Design of the electron spectrometer for the HUNTER experiment and timescale of electron thermalization in liquid Argon for directional detection of WIMP dark matter

Abstract

Neutrino physics has been going through rapid developments since the particle was first proposed by Pauli. The observation of neutrino oscillations has prompted an investigation of the issue of neutrino mass, with the "seesaw" mechanism garnering theoretical support. The HUNTER (Heavy Unseen Neutrinos from the Total Energy-momentum Reconstruction) experiment brings together AMO, nuclear physics and high energy physics researchers from Temple University, Houston University, UCLA and Princeton University to develop an apparatus capable of probing the keV-mass range of sterile neutrinos with high precision. The HUNTER detector makes use of the well-established COLTRIMS techniques for the collection of all the decay products of a neutrino-producing decay, and the reconstruction of their initial momenta and energies. Energy and momentum conservation allow then for the reconstruction of the missing neutrino mass.Electrons produced in the decay are guided towards their detector by an optimized set of electrodes paired to a magnetic field to confine their trajectories into spirals. A magnetic shield protects the electron from external stray fields that could alter their trajectories. A thorough study on the main source of background, namely the source scattering of ions, was conducted. As an additional topic, the feasibility of a directional-sensitive dark matter search experiment has been studied.

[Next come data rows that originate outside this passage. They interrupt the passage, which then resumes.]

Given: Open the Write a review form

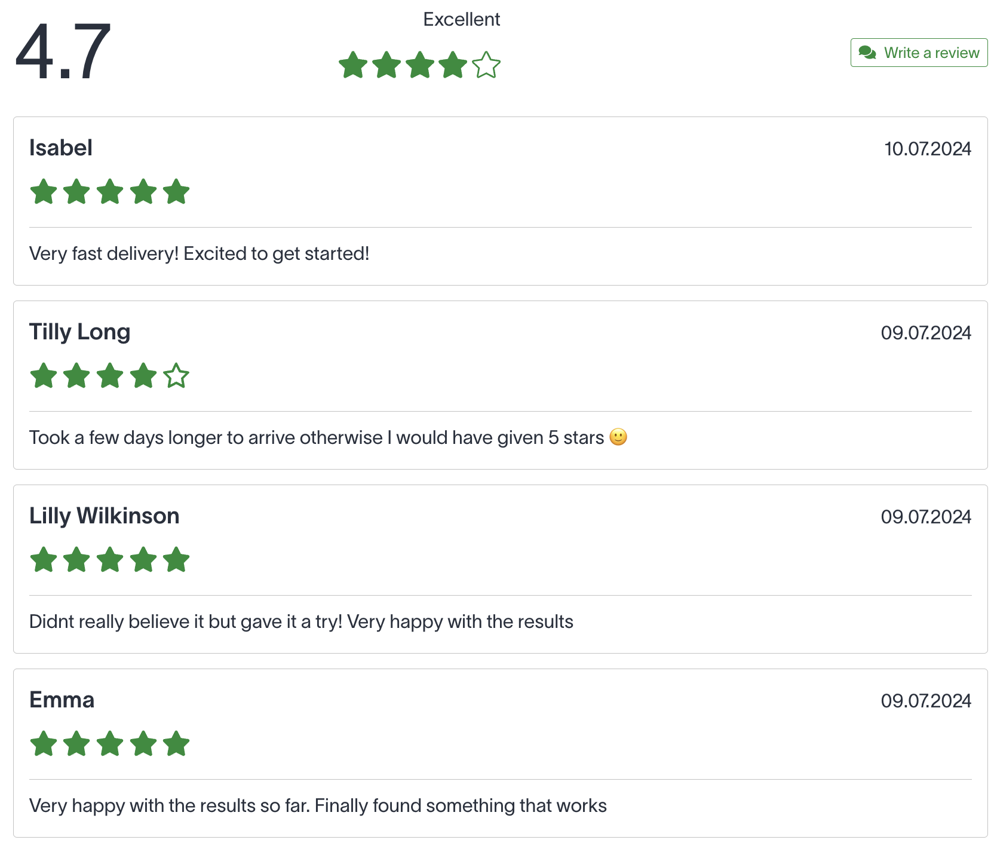Looking at the screenshot, I should [918, 53].
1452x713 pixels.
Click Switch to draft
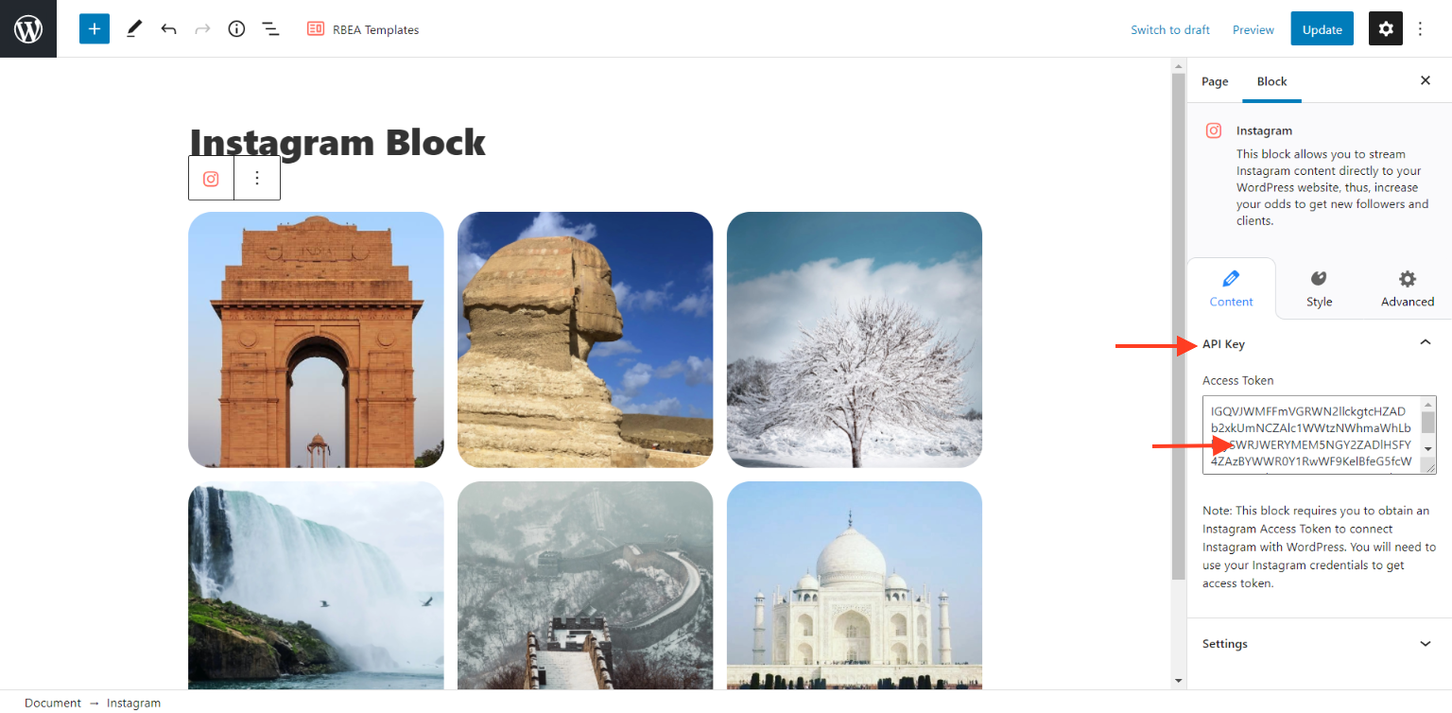click(1170, 29)
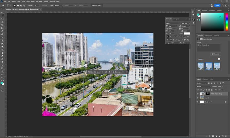230x138 pixels.
Task: Select the Horizontal Type tool
Action: [x=2, y=62]
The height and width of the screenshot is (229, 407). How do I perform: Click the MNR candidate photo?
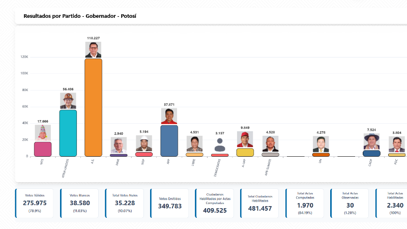119,146
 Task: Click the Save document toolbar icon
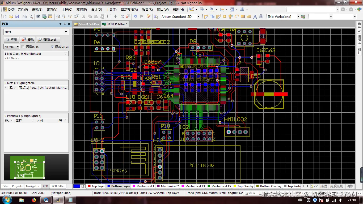coord(17,16)
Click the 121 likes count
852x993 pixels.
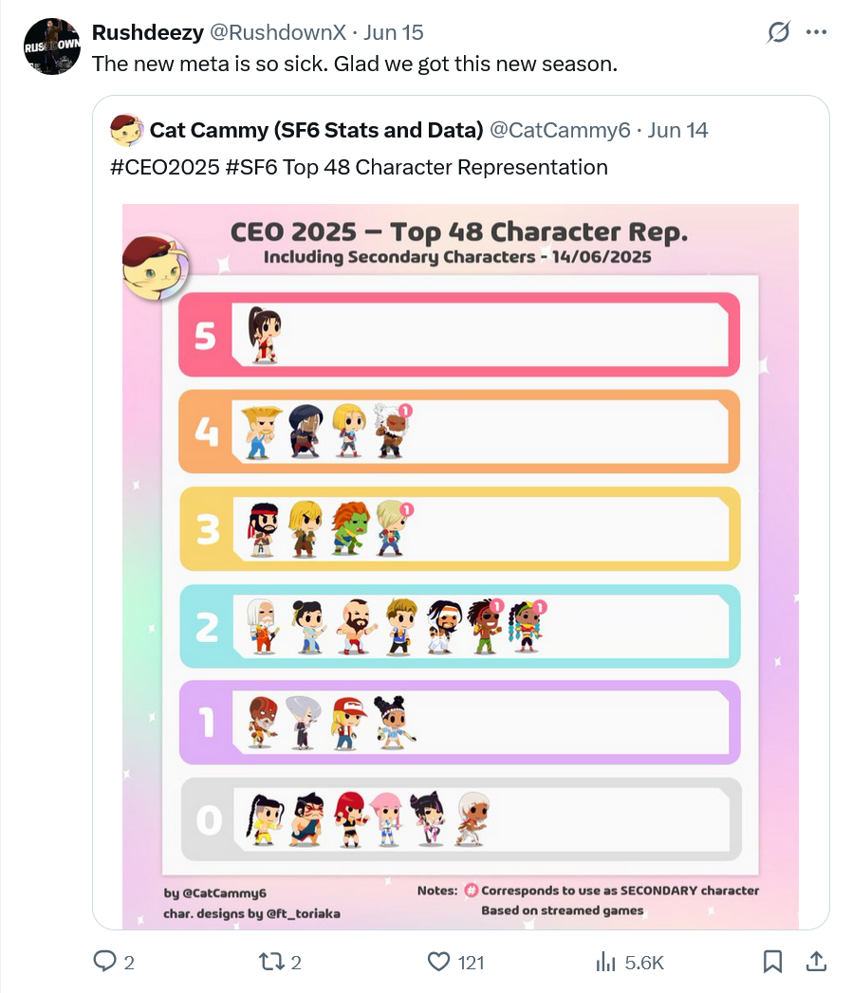(471, 963)
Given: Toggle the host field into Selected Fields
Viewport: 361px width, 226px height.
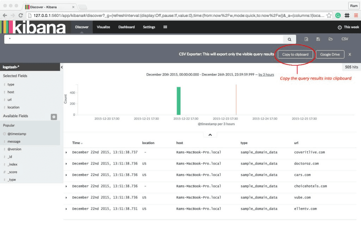Looking at the screenshot, I should pos(11,92).
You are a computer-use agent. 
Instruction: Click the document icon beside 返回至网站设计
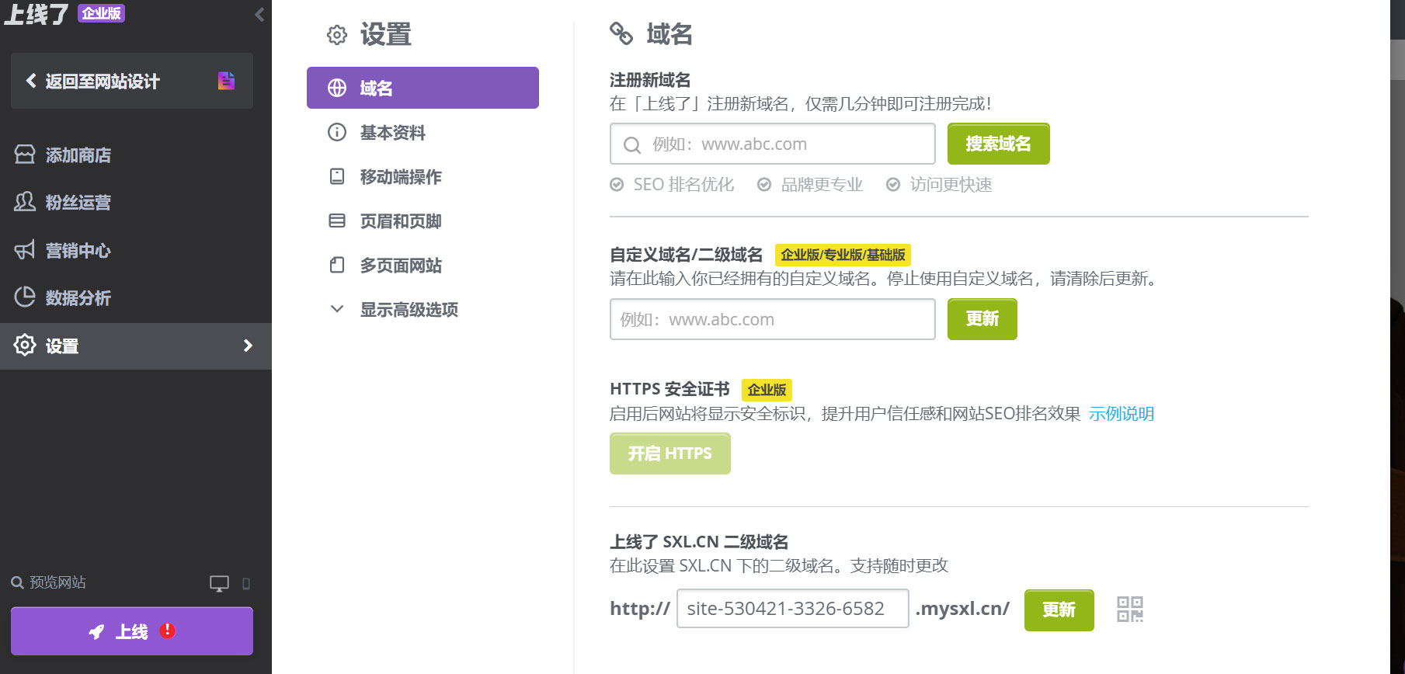(226, 81)
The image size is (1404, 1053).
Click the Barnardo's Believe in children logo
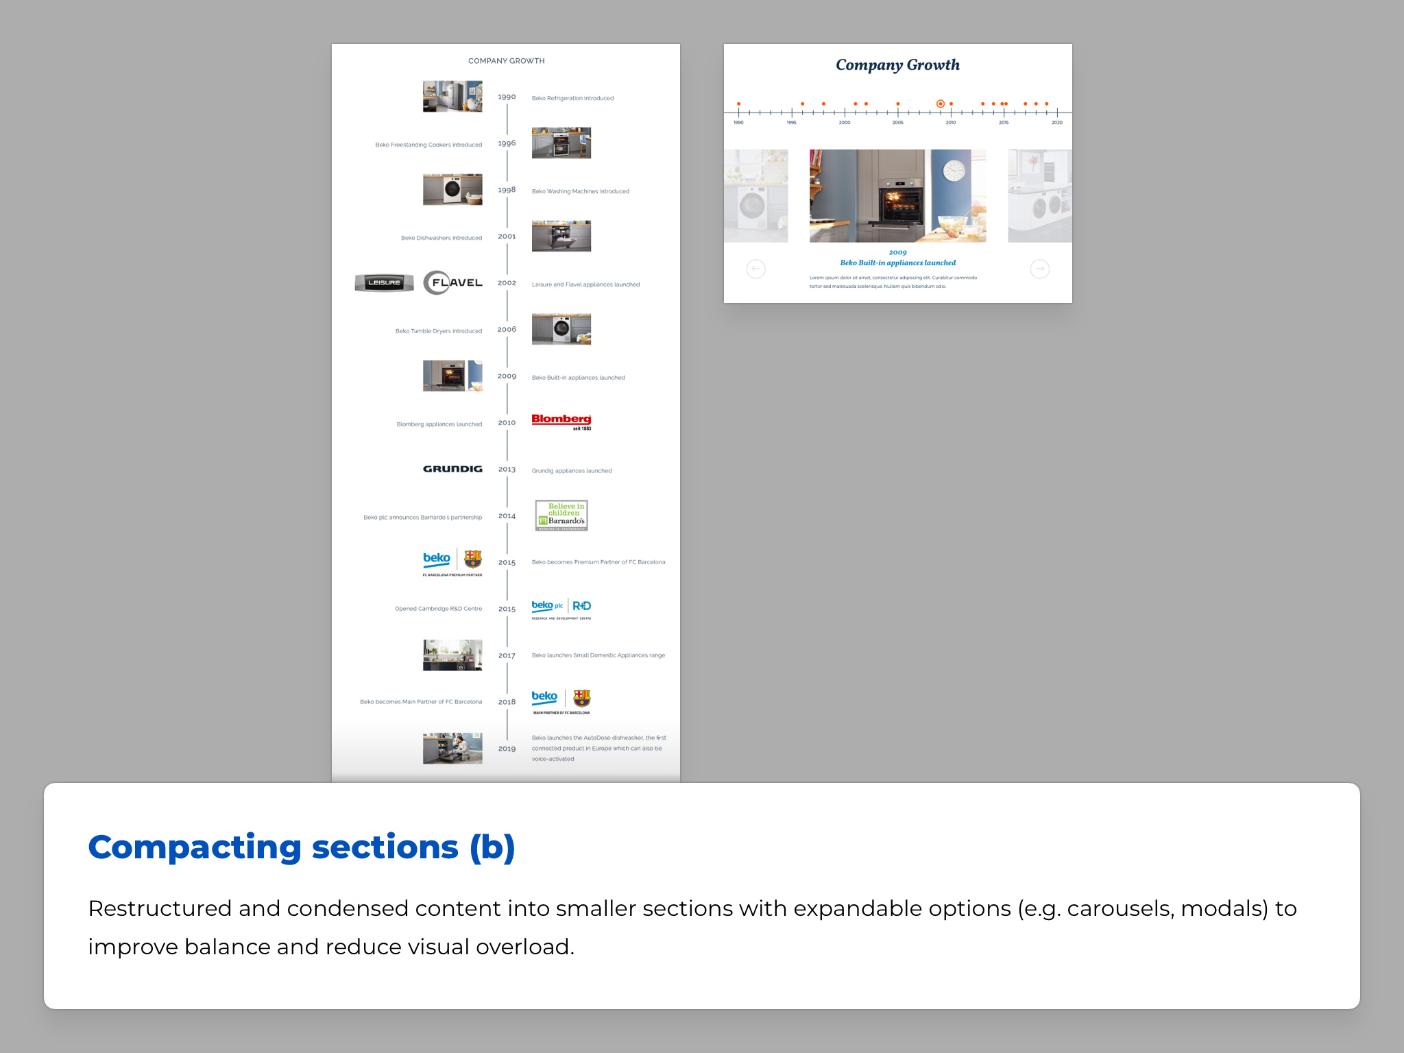tap(561, 516)
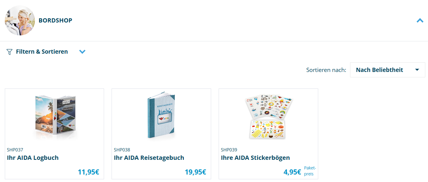
Task: Click the Paketpreis label
Action: (310, 171)
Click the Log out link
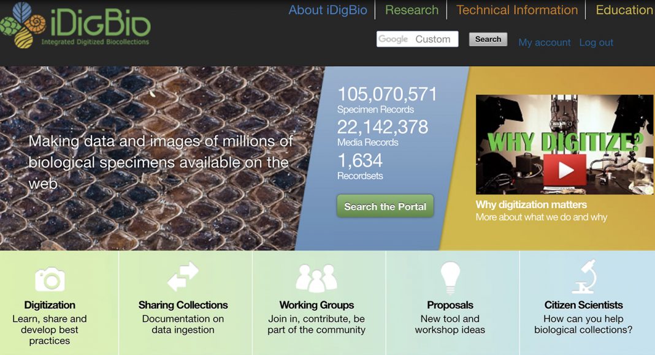 point(596,42)
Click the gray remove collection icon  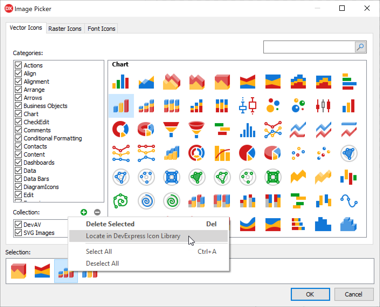97,212
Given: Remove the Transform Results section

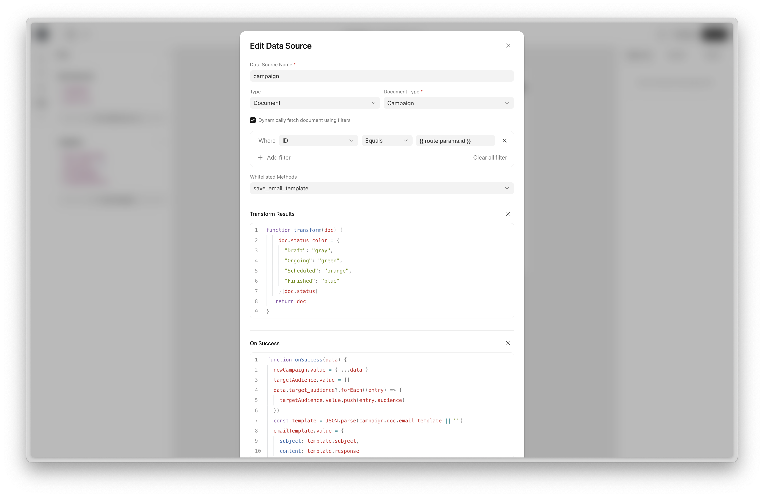Looking at the screenshot, I should (508, 214).
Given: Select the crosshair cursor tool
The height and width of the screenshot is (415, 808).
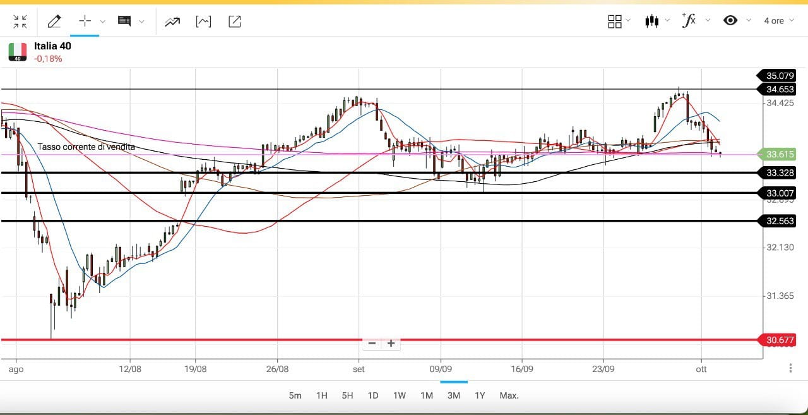Looking at the screenshot, I should coord(85,21).
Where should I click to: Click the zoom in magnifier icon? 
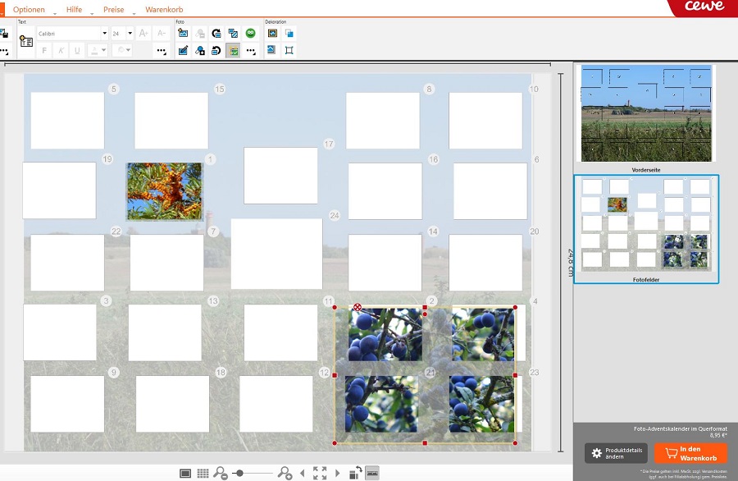point(285,474)

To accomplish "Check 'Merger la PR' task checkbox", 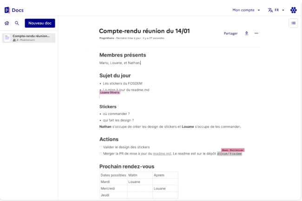I will coord(100,154).
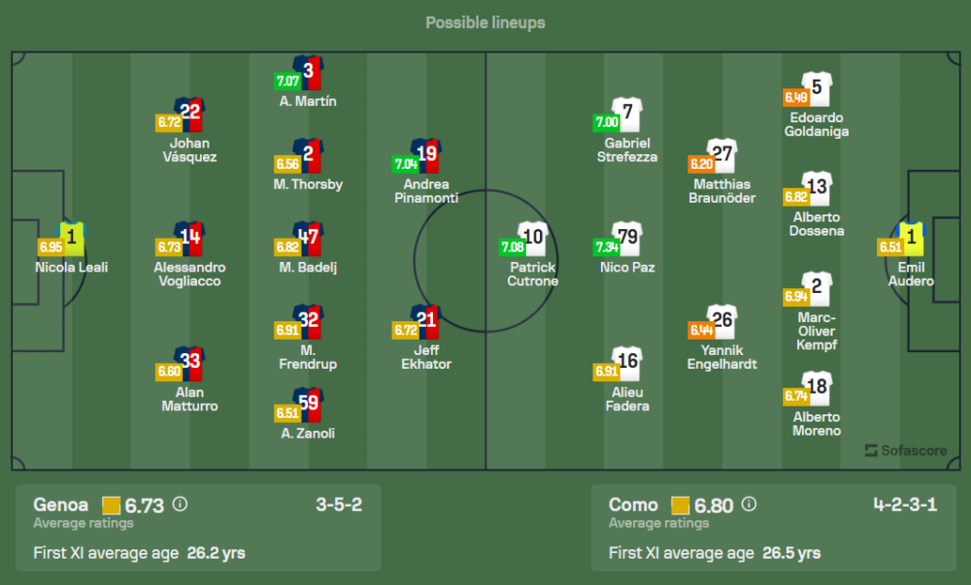Click Nico Paz's number 79 shirt
The height and width of the screenshot is (585, 971).
pos(627,238)
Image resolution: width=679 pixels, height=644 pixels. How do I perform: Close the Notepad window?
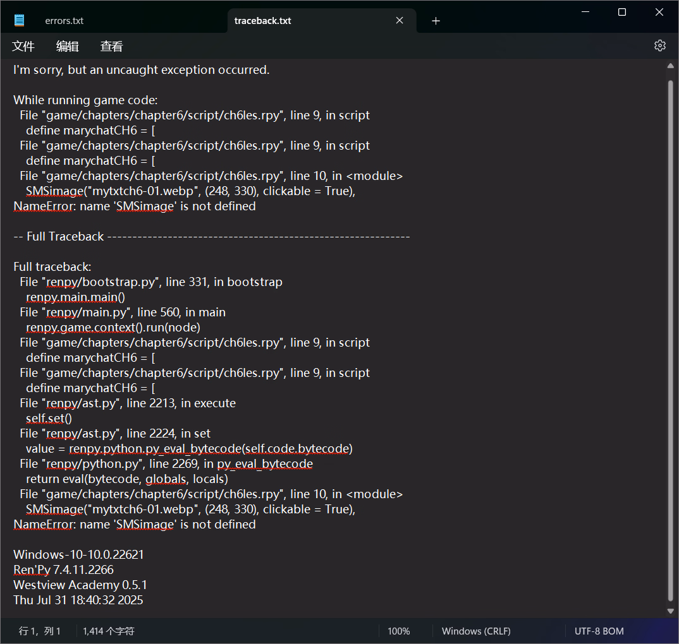[x=658, y=12]
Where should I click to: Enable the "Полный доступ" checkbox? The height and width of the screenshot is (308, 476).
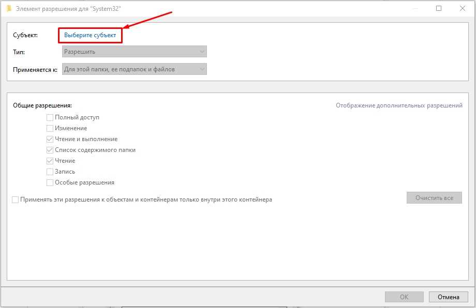(50, 117)
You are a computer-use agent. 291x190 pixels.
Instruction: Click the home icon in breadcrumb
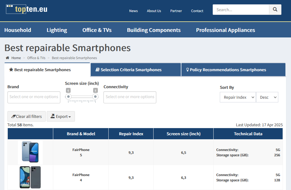click(x=7, y=58)

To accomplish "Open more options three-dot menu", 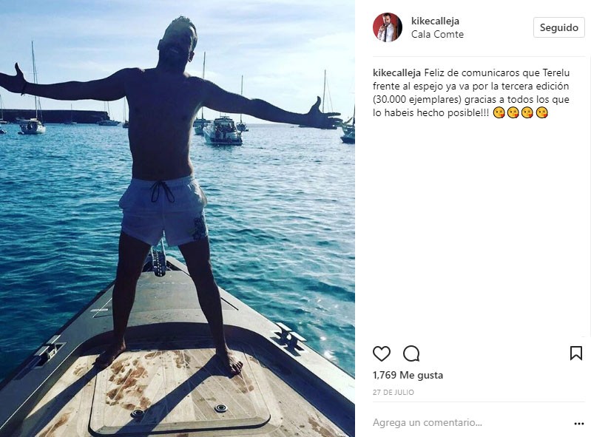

Simple models of galactic dark matter distribution suggest that the motion of the Earth in space might introduce a directional anisotropy in the WIMPs momentum distribution at the Earth. The shape of a WIMP-like recoil in a target material could be be used to extract directional information for the incident WIMP, and thus confirm the anisotropy. The peculiar microphysics of liquid Argon requires thermalization of ionization electrons for a signal to form. To determine if directional information can be extracted, one needs to understand the energy spectrum of the electrons emitted in recoil event. Then, one needs a model to determine the time scale of the thermalization, and the distance to which the electrons travel.